The automation is triggered when button 1 (type: button1) on the scene controller (device_id: 8dad5dce6044df4d28b566a412379bdf) is pressed once (subtype: single_press).

Conditions

There are no conditions specified, so the actions will always run when the trigger occurs.

Actions

The actions consist of a repeat loop that runs up to 5 times. Here is a step-by-step explanation of the actions:

  1. Repeat Loop: The loop will run up to 5 times (count: 5).
  2. Wait for Trigger: Inside the loop, it waits for another state change event from the scene controller’s button 1 (event.master_bath_scene_controller_stateless_programmable_switch_1) for up to 0.5 seconds (timeout: 0.5).
  3. Check for Additional Presses:
    • If no additional press is detected within the timeout period ({{ not wait.trigger }}), it checks the current index of the repeat loop (repeat.index).
    • Depending on the value of repeat.index, it selects a different option from the input_select.master_bath_stations entity.
  4. Select Options Based on Press Count:
    • If repeat.index is 2: Selects Station_1.
    • If repeat.index is 3: Selects Station_2.
    • If repeat.index is 4: Selects Station_3.
    • If repeat.index is 5: Selects Station_4.
  5. Stop Action: If an option is selected (based on the number of presses), the loop stops executing further (stop: "").

Mode

The automation runs in single mode, which means it will not start a new instance of the automation if there is already one running.

Example Use Case

  • Single Press: If the button is pressed once, it waits for up to 0.5 seconds for additional presses.
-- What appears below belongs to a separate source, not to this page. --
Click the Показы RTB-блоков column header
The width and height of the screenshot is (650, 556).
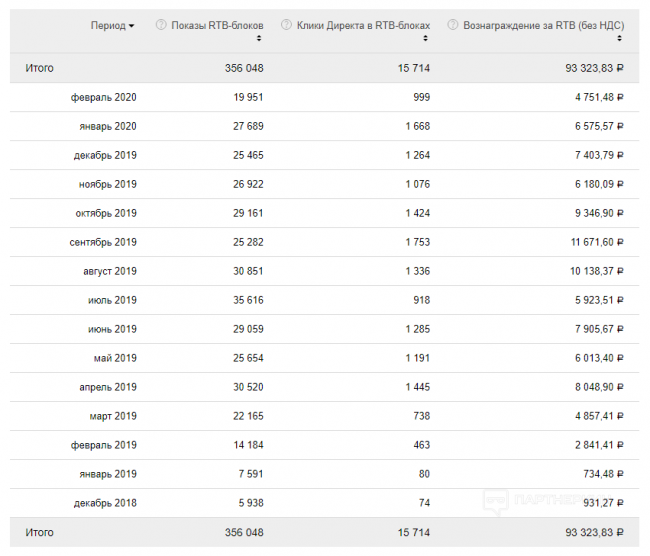tap(216, 24)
If no additional presses are detected, nothing happens.
  • Double Press: If the button is pressed twice within 0.5 seconds, Station_1 is selected.
  • Triple Press: If the button is pressed three times within 0.5 seconds, Station_2 is selected.
  • Quadruple Press: If the button is pressed four times within 0.5 seconds, Station_3 is selected.
  • Five Presses: If the button is pressed five times within 0.5 seconds, Station_4 is selected.

This automation allows for different actions to be taken based on the number of times the button is pressed within a short period.